Last month, a video went viral claiming doctors in Madrid were removing people aged over 65 from ventilators, to save lives of younger Covid-19 patients. It turned out to be fake news, but a situation in which doctors have to choose between patients is not unlikely now, as the number of Covid-19 cases continues to rise.
All over the world, hospitals are under tremendous strain. There aren’t enough ICU beds and ventilators to save every critical patient. On a routine day, who gets attention first depends on the severity of their condition. You have an accident victim with signs of internal bleeding, and another with a fractured arm: the haemorrhaging patient comes first.
The corona pandemic has made the ordinary rules of ‘triage’ or patient classification meaningless. Now, there is a stream of critically ill patients. Say, you are a doctor with one remaining ventilator and three new arrivals. Whom do you save? Whom do you let die?
It’s an ethical dilemma that no doctor wants thrust upon them. That’s why general rules to deal with such situations have existed for a long time. While military hospitals often need to make use of them, this is the first global medical crisis in a long time that’s forced hospitals to dust their manuals, and medical ethicists to work on improving the existing guidance. They know that the allocation of equipment and care to patients will always be contentious, but they need to make it clear, ethical and equitable as far as possible.
Take the situation above: one hospital may decide to save the youngest of the three patients, arguing that they have had the least time to live, and an early death would be most unfair to them. This is a perfectly valid philosophical position, but another hospital might decide to save whoever has the best chance of survival. In Germany, for instance, triage does not take a patient’s age into consideration.
What if one of the patients is 19, another is 40 but in good health otherwise, and the most likely to survive, and the third is a nurse, whose recovery could help many other patients live. This time, many hospitals would choose to save the nurse for society’s good.

● Required actions
[A] Which patients does the final paragraph of the triage passage describe?
[B] Print the stretch of the triage passage from "All over the" through "patient comes first.".

● Available data
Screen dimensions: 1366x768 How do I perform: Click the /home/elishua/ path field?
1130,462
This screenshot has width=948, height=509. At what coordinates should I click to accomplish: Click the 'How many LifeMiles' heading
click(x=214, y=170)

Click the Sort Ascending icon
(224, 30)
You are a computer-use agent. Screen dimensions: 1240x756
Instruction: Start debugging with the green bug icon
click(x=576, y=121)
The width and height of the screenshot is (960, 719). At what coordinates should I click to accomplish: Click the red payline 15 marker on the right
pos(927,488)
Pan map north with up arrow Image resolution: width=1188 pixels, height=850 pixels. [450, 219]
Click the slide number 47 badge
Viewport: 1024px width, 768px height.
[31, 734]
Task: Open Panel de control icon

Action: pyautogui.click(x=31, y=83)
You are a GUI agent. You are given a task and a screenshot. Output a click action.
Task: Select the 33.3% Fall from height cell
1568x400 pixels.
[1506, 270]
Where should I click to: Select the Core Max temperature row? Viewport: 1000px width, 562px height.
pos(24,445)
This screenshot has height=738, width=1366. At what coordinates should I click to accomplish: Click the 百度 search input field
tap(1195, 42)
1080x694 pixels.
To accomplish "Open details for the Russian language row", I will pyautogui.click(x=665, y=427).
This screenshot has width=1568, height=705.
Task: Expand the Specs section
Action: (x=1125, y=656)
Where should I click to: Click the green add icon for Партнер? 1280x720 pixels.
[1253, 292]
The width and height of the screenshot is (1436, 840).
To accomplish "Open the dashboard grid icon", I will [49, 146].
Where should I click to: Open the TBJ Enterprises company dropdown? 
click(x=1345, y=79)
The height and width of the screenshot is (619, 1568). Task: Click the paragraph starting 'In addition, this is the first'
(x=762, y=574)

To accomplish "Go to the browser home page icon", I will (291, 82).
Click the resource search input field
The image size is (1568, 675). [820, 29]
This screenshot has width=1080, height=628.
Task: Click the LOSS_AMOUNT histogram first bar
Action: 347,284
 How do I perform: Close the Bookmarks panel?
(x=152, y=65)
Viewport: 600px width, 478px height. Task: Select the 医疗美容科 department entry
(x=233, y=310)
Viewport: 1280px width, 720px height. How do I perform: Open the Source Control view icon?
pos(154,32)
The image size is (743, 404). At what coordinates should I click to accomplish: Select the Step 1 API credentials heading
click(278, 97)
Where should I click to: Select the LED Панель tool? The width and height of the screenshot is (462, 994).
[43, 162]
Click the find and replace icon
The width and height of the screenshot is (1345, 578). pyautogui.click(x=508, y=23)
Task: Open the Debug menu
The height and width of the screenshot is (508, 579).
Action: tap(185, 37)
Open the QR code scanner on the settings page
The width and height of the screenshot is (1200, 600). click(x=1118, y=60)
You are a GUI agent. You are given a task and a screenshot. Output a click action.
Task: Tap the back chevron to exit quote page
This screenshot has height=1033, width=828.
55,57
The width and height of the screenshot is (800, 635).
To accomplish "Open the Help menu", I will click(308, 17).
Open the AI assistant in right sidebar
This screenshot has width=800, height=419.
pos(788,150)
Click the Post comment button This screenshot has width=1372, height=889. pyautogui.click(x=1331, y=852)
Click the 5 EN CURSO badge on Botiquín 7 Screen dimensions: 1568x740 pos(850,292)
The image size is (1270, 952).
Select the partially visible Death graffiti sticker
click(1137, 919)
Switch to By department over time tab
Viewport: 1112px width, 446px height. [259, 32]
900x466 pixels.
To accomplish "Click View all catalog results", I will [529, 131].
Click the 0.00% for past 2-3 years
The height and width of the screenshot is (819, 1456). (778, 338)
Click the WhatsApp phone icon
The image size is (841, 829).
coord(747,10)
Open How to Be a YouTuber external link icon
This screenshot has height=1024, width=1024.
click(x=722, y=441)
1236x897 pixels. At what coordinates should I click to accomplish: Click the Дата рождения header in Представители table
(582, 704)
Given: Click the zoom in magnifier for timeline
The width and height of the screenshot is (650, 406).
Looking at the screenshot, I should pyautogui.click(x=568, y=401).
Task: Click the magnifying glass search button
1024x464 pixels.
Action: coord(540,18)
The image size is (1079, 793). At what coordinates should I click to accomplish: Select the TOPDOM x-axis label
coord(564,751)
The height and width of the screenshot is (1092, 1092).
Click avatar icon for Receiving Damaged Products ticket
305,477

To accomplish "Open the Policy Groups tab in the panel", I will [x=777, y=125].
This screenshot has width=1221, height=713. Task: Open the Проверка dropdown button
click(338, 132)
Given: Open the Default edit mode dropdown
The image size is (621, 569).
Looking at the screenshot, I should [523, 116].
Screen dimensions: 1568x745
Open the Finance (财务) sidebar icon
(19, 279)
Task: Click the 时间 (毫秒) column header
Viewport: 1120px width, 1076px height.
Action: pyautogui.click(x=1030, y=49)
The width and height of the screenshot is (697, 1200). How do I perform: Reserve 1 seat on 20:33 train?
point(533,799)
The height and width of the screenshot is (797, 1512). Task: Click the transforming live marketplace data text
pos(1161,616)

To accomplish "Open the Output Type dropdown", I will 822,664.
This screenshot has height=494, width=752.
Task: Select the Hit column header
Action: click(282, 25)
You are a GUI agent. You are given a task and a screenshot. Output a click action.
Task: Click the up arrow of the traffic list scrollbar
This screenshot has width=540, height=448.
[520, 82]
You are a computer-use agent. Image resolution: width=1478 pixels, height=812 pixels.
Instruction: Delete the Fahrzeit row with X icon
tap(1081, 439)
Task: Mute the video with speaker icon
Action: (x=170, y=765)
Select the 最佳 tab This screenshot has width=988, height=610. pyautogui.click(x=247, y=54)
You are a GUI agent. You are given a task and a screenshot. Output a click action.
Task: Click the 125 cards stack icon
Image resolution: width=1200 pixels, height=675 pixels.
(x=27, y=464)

● Expected outputs
[A]
- One patient aged 19
- One aged 40, otherwise in good health and the most likely to survive
- A nurse, whose recovery could help many other patients live

[B]
All over the world, hospitals are under tremendous strain. There aren’t enough ICU beds and ventilators to save every critical patient. On a routine day, who gets attention first depends on the severity of their condition. You have an accident victim with signs of internal bleeding, and another with a fractured arm: the haemorrhaging patient comes first.